Em mensagem publicada na rede social Truth Social, Trump acusou Teerã de ter quebrado o acordo e afirmou que essa violação motivou os bombardeios norte-americanos executados na noite de hoje contra depósitos de mísseis e drones iranianos na região do Estreito de Ormuz.
O chefe da Casa Branca acrescentou que, se necessário, os Estados Unidos poderão “ser forçados a concluir militarmente o trabalho que começamos com tanto sucesso”.
Novos ataques dos EUA
Poucas horas antes da declaração de Trump, o Comando Central dos EUA (CENTCOM) informou, na rede social X, que forças americanas realizaram novos ataques a instalações iranianas próximas ao Estreito de Ormuz. Segundo o órgão, a ação foi resposta ao lançamento de um drone iraniano que atingiu, na manhã deste sábado, um petroleiro de bandeira panamenha.
De acordo com o CENTCOM, aeronaves militares atingiram infraestrutura de vigilância, sistemas de comunicação, posições de defesa aérea, depósitos de drones e locais usados para lançamento de minas. A nota acrescentou que o tráfego de navios comerciais pelo estreito deve prosseguir normalmente.
Escalada na região
As autoridades iranianas ainda não comentaram os bombardeios mais recentes.

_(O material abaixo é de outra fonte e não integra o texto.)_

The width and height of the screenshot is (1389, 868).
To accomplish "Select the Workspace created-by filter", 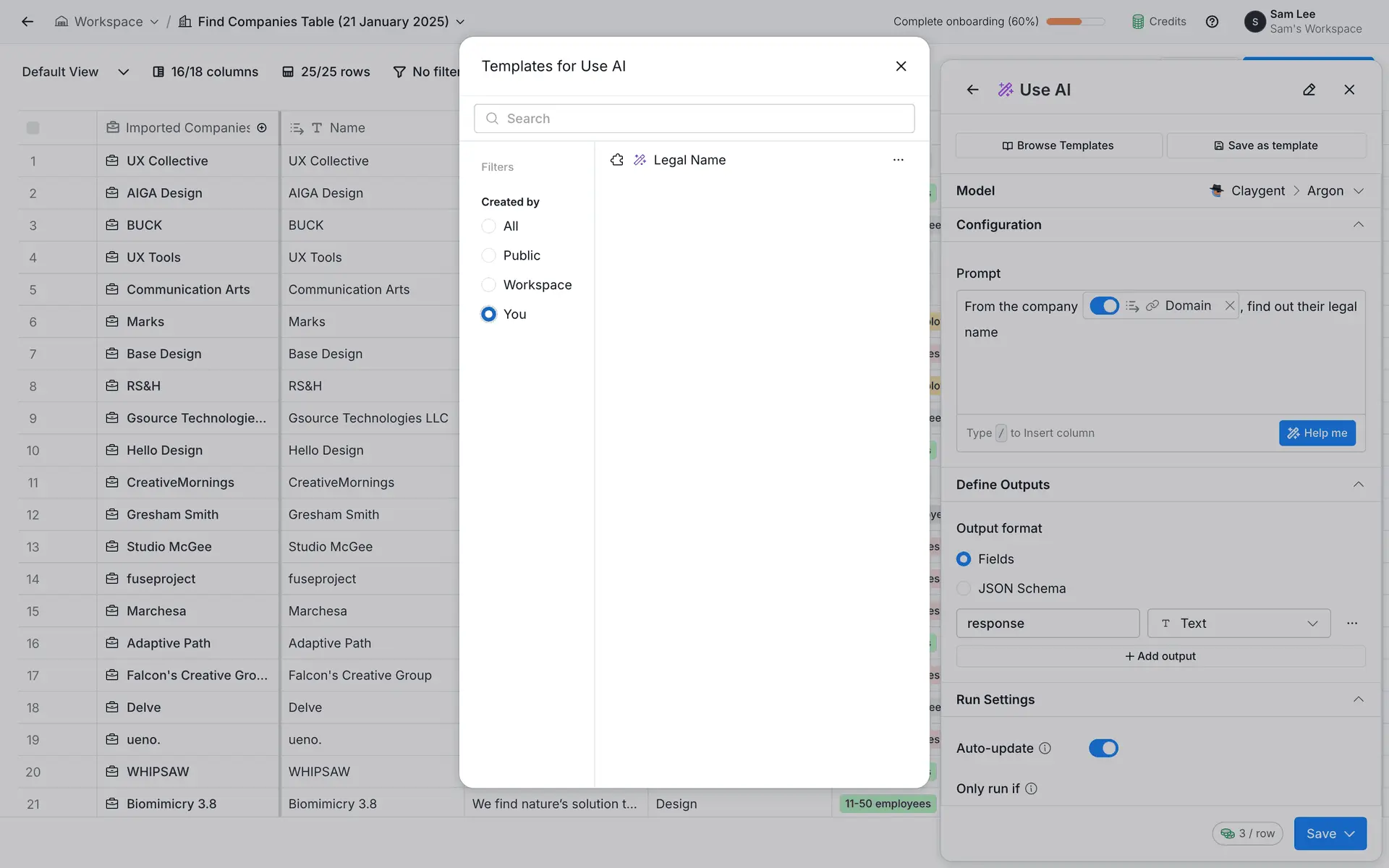I will click(489, 285).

Na sexta-feira (26), os Estados Unidos já haviam atacado alvos semelhantes, incluindo depósitos de mísseis, drones e radares costeiros.
Imagem: REUTERS
A tensão aumentou na quinta-feira (25), quando um drone iraniano atingiu o porta-contêineres Ever Lovely, de bandeira de Singapura, nas proximidades do Estreito de Ormuz. Foi o primeiro ataque a uma embarcação comercial desde a assinatura do cessar-fogo.
Trump classificou o episódio como uma “violação insensata” do acordo e autorizou retaliações contra instalações militares iranianas na área. Conforme o CENTCOM, esses primeiros bombardeios miraram depósitos de mísseis e drones, além de radares costeiros usados por Teerã.
Até o momento, não há registro de novas negociações entre Washington e Teerã para restaurar o entendimento interrompido.